**Consigne**
Renommez « notre rédaction » en « notre équipe » dans le passage de la critique de la série The Eddy commençant par « Grand huit ou » et se poursuivant jusqu'à « divisé notre rédaction. », puis redonnez ce passage.

**Texte**
---

The Eddy

Grand huit ou marche forcée ?

Un club de jazz parisien et ses fondateurs, musiciens, spectateurs. Huit épisodes pour une série emballante sur le papier, mais qui a divisé notre rédaction.

Les avis de la bande :

 

Du nom du club parisien central et créé de toutes pièces, The Eddy fait le pari d’une fiction « jazz ». Narration, mise en scène, traitement des enjeux et caractères surfent sur l’idée d’une ligne directrice (thème), traversée de digressions (improvisations, solos). Une création du scénariste britannique Jack Thorne (Skins, This Is England, Panthers), auquel s’est associé l’oscarisé Damien Chazelle, ici producteur, et réalisateur des deux premiers épisodes. C’est du côté de Whiplash, plus que de La La Land, que lorgne la série. Gros grain de l’image (signée Eric Gautier et Julien Poupard), rudesse, nervosité, intranquillité. Pas d’écriture complexe et savante, mais une balade humaine et d’humeurs, déclinée par personnage (chaque épisode porte un prénom), et qui a le mérite de capter un Paris hors monuments, métissé, multiculturel, de l’intra-muros aux banlieues, avec la présence littéraire de James Baldwin. Il faut s’accrocher au départ. Le parti pris formaliste d’une Steadicam virevoltante et déchaînée, censée coller au flow lors des sessions musicales, crée un effet repoussoir et excluant. Heureusement, ça se calme, et la durée inhérente à la série joue pour elle. Les respirations sont là, et comme dans toute impro mélodique, il y a du bon et du moins bon. Les volets filmés par Chazelle ne sont pas le must. Sur les huit, réalisés à 50/50 hommes/femmes, brillent Jude (ép. 4), signé Houda Benyamina, et Sim (ép. 6), signé Laïla Marrakchi. Le premier colle aux basques du contrebassiste, le second s’attache au jeune barman et rappeur. En faisant un pas de côté, l’aventure s’humanise, donne du relief au centre, à savoir les patrons, le club et son groupe, et les personnages secondaires offrent une belle lumière, portés par les interprètes Léonie Simaga, Jisca Kalvanda ou Afida Tahri. Les derniers tomes, signés Alan Poul, et recentrés sur la note plus classique du thriller, semblent annoncer une suite. Alors, à suivre.

O.P.

The Eddy. Copyright Lou Faulon / Netflix.

---

**Données fournies**
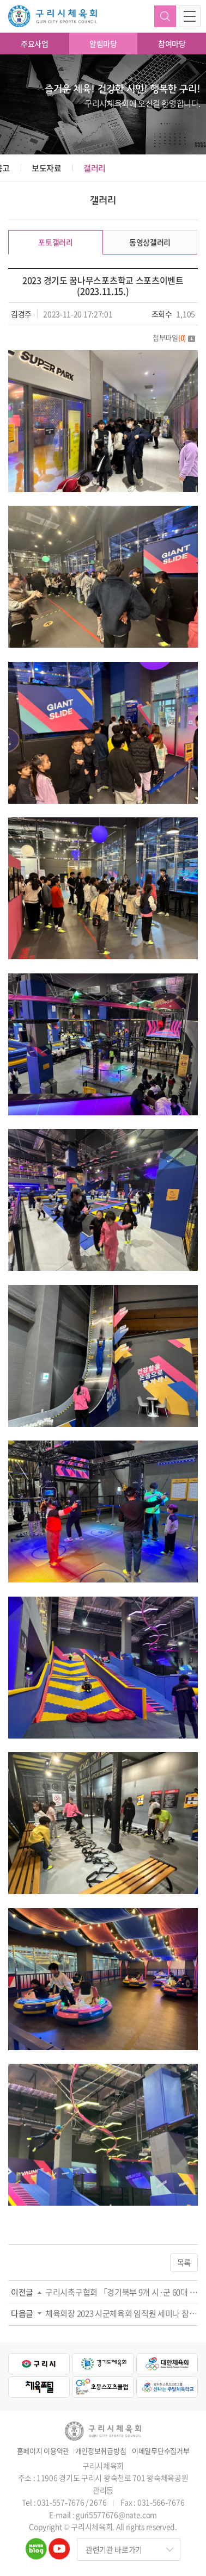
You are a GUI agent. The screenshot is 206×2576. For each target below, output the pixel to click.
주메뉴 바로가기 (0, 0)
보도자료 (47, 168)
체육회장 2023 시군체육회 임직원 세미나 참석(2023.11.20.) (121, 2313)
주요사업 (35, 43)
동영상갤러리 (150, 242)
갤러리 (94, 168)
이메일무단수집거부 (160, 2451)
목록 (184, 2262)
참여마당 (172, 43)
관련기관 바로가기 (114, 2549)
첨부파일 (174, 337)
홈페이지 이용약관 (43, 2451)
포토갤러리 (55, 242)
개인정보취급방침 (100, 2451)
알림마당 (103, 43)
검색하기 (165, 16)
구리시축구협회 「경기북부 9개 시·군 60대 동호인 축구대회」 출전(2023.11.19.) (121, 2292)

---

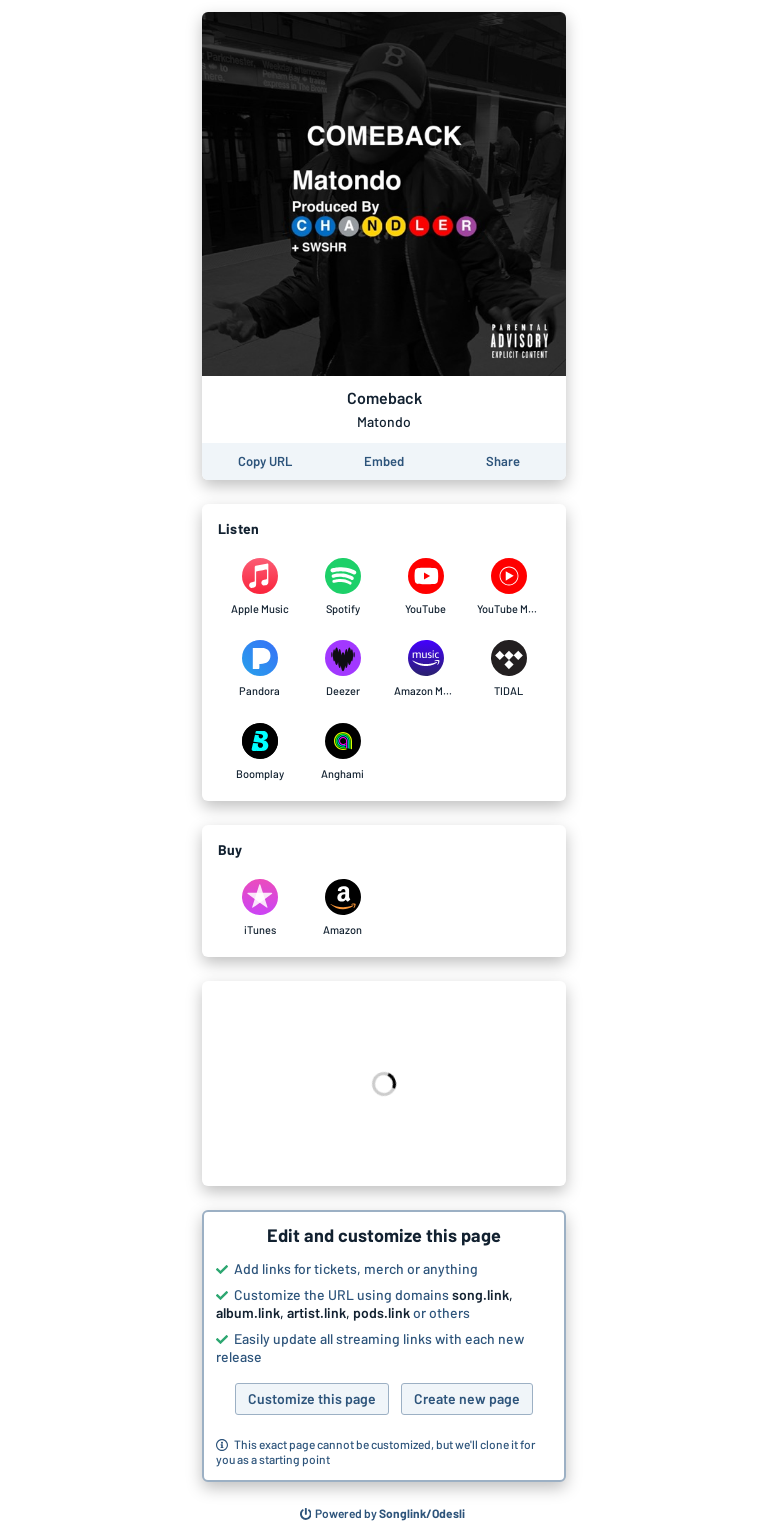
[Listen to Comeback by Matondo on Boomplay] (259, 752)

---

**Résultat attendu**
Grand huit ou marche forcée ?

Un club de jazz parisien et ses fondateurs, musiciens, spectateurs. Huit épisodes pour une série emballante sur le papier, mais qui a divisé notre équipe.